Akan tetapi, sejumlah sumber di Mesir menyebut, Hamas mendapat jaminan bahwa ketentuan gencatan senjata atau penghentian perang perlahan akan dilaksanakan pada tahapan kedua atau ketiga perjanjian jeda pertempuran. Sumber juga menyebut, jeda pertempuran awal selama enam pekan sebagai fase pertama telah disepakati.
Seorang pejabat Palestina yang mengetahui jalannnya negosiasi mengatakan, ketidaksepakatan masih terjadi dalam hal penghentian perang dan penarikan pasukan Israel dari wilayah Gaza. Israel berkeras akan mempertahankan kehadiran di Gaza pada tahap pertama jeda pertempuran. Sementara Hamas berkeras bahwa sejak awal, pasukan Israel harus meninggakan Gaza. ”Kesenjangan belum bisa dijembatani,” katanya.
Seorang pejabat senior Pemerintah AS, Sabtu (2/3/2024), mengatakan, kerangka untuk jeda tempur enam pekan sudah ada dan sudah disepakati Israel. ”Jalan menuju gencatan senjata saat ini sangatlah mudah. Ada kesepakatan yang perlu didiskusikan. Ada kerangka kesepakatan. Israel kurang lebih telah menerimanya. Tanggung jawab saat ini ada pada Hamas,” kata pejabat itu kepada wartawan.
Menurut perkiraan, masih ada 130 orang yang disandera Hamas. Pada 1 Maret, juru bicara Brigade Qassam, Abu Obeida, menyebut, tujuh sandera kembali tewas akibat gempuran militer Israel di sejumlah wilayah yang dikuasai Hamas. Secara total, Obeida mengatakan, sebanyak 70 sandera Israel tewas sejak awal perang.
Selain jeda pertempuran dan pembebasan sandera, kesepakatan juga mencakup komitmen untuk meningkatkan bantuan kemanusiaan ke Gaza. Warga di Gaza kini mengalami kekurangan makanan dan obat-obatan dan lebih dari satu juta orang terpaksa mengungsi dari rumah mereka.

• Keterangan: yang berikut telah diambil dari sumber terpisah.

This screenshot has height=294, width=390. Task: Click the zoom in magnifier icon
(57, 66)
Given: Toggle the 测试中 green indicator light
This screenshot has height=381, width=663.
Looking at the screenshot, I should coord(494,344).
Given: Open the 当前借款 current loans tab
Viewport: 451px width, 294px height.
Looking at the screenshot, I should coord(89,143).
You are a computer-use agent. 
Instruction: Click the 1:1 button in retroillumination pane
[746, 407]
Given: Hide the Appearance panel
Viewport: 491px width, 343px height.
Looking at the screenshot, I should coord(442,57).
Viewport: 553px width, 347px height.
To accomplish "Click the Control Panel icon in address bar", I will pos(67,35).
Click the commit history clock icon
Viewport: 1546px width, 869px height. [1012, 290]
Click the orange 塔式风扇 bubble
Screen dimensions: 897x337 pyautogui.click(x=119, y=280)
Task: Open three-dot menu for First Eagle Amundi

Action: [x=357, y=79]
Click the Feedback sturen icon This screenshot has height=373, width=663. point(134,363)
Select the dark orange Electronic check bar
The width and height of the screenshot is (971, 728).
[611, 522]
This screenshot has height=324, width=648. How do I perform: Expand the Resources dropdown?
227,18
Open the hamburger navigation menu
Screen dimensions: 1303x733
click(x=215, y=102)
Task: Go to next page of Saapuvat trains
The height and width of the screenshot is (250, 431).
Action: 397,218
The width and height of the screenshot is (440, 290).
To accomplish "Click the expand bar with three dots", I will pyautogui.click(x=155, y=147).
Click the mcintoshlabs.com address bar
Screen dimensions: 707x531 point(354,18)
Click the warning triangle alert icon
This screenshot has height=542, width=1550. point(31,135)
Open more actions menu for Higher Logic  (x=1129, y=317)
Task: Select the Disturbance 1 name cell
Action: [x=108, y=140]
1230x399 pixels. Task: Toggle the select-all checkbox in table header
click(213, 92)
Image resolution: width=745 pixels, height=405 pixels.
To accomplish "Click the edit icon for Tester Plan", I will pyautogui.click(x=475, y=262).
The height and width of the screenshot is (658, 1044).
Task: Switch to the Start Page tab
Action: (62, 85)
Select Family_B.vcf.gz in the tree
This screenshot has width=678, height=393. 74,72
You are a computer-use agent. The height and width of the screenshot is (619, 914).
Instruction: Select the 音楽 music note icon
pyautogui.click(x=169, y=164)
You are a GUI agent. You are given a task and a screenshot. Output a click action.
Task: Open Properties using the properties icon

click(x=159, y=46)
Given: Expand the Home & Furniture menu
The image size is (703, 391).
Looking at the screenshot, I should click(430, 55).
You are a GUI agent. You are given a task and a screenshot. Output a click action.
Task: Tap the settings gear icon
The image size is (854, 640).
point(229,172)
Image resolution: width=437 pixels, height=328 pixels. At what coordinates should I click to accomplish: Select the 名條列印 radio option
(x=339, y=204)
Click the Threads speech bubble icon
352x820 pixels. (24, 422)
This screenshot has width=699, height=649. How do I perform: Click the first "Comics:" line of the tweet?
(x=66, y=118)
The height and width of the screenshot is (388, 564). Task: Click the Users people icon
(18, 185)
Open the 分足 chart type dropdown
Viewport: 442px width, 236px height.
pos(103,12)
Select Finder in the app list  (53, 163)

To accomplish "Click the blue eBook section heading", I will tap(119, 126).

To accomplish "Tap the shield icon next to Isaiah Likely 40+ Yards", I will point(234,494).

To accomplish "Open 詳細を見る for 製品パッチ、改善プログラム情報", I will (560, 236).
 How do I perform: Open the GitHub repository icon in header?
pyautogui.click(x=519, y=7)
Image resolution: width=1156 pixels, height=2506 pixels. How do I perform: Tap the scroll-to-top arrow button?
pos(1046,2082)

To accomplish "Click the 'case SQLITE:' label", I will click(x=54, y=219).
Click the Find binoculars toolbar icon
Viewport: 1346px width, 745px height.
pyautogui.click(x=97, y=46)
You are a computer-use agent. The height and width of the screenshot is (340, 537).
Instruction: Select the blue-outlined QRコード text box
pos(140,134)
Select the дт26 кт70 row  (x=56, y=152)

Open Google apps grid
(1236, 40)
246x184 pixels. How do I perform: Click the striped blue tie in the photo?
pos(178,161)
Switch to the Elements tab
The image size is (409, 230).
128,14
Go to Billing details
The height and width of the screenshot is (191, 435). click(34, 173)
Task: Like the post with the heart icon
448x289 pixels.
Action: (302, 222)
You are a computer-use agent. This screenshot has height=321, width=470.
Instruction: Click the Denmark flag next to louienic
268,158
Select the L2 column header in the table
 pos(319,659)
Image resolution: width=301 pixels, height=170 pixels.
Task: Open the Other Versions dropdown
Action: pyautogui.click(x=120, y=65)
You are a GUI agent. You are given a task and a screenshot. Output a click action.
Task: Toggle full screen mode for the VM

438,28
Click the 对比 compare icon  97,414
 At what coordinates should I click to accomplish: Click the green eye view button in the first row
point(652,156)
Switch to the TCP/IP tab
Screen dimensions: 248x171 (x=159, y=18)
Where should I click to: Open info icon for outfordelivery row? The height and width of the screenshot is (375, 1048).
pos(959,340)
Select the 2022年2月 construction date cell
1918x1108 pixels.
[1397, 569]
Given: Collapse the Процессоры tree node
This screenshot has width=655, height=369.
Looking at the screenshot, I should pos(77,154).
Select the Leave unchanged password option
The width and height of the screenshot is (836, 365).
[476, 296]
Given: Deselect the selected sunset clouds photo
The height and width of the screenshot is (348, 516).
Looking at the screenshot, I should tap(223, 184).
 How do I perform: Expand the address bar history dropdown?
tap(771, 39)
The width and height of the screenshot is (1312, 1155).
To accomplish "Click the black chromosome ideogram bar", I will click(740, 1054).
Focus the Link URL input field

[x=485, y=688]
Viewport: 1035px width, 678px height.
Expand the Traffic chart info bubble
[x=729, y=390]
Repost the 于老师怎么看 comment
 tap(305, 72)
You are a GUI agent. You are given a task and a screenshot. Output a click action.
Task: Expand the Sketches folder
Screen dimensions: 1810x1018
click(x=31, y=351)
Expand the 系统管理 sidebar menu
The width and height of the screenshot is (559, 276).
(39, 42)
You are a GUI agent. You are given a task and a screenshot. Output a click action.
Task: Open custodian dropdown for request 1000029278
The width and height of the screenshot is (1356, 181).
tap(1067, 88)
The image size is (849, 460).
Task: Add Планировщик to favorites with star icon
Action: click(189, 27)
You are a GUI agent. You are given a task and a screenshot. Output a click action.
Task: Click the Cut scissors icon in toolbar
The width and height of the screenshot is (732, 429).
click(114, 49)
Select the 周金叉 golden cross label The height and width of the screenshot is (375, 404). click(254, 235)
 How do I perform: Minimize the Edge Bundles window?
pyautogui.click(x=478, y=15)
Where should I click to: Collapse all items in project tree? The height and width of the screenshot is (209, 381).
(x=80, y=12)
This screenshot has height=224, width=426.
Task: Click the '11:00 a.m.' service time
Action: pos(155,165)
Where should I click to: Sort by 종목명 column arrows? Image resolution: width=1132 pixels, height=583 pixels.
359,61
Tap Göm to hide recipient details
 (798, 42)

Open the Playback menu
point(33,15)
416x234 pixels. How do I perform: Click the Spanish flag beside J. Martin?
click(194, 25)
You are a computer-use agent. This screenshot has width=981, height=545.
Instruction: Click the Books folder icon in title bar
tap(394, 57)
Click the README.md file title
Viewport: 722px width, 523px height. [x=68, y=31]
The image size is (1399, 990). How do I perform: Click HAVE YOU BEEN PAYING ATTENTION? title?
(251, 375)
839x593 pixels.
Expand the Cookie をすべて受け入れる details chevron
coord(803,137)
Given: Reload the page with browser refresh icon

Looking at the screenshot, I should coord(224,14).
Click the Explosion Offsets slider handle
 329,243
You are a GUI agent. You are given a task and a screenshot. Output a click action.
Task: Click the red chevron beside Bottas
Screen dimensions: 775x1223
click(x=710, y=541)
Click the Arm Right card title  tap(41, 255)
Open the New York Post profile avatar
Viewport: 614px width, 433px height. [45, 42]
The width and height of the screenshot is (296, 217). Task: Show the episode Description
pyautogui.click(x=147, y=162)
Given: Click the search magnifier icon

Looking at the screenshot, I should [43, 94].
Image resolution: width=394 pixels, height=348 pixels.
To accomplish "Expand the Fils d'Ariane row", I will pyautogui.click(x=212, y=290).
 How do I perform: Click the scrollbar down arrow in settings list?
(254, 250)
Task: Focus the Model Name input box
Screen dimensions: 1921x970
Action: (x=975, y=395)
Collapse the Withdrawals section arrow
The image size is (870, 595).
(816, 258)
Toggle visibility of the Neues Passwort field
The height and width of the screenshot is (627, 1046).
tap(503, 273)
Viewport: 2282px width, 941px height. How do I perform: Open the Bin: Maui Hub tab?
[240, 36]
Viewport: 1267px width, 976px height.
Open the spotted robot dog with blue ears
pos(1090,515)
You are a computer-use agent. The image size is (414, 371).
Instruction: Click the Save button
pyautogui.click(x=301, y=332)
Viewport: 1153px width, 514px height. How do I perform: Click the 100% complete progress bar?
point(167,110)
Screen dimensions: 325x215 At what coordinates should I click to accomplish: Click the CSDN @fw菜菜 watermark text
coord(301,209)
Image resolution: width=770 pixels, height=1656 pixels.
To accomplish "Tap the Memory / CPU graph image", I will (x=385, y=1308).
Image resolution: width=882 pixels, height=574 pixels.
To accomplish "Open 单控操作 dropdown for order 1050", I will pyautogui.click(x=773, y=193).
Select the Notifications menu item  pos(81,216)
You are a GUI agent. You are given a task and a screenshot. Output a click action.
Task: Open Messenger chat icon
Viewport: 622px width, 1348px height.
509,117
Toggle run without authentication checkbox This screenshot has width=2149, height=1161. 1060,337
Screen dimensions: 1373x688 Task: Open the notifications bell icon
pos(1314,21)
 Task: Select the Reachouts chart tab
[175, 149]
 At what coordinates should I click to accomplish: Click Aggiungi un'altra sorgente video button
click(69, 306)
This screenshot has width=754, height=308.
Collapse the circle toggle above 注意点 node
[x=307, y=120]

Bantuan kemanusiaan untuk warga Gaza melalui jalur darat terhenti. Pengiriman melalui udara menjadi alternatif. Pada Sabtu, militer AS dan Jordania menjatuhkan sekitar 38.000 paket bantuan makanan di sepanjang pantai Kota Gaza menggunakan pesawat kargo C-130.
Juru bicara Penasihat Keamanan Nasional Gedung Putih, John Kirby, mengatakan, militer AS dan sejumlah negara lain akan terus mengirimkan bantuan kemanusian melalui jalur udara karena jalur darat tidak memungkinkan.
Pembagian bantuan kemanusiaan di Gaza diwarnai insiden berdarah. Pada 29 Februari 2024, tentara Israel menembaki warga yang tengah berkerumun untuk mengantre pembagian bantuan kemanusiaan. Menurut Kementerian Kesehatan di Gaza, setidaknya 118 orang dilaporkan tewas dan lebih dari 750 orang terluka.
Merespons insiden itu, layanan diplomatik Uni Eropa mendesak dibukanya penyelidikan internasional. Menurut mereka, ratusan orang menjadi korban penembakan tentara Israel. Banyak korban yang ditembak dari belakang.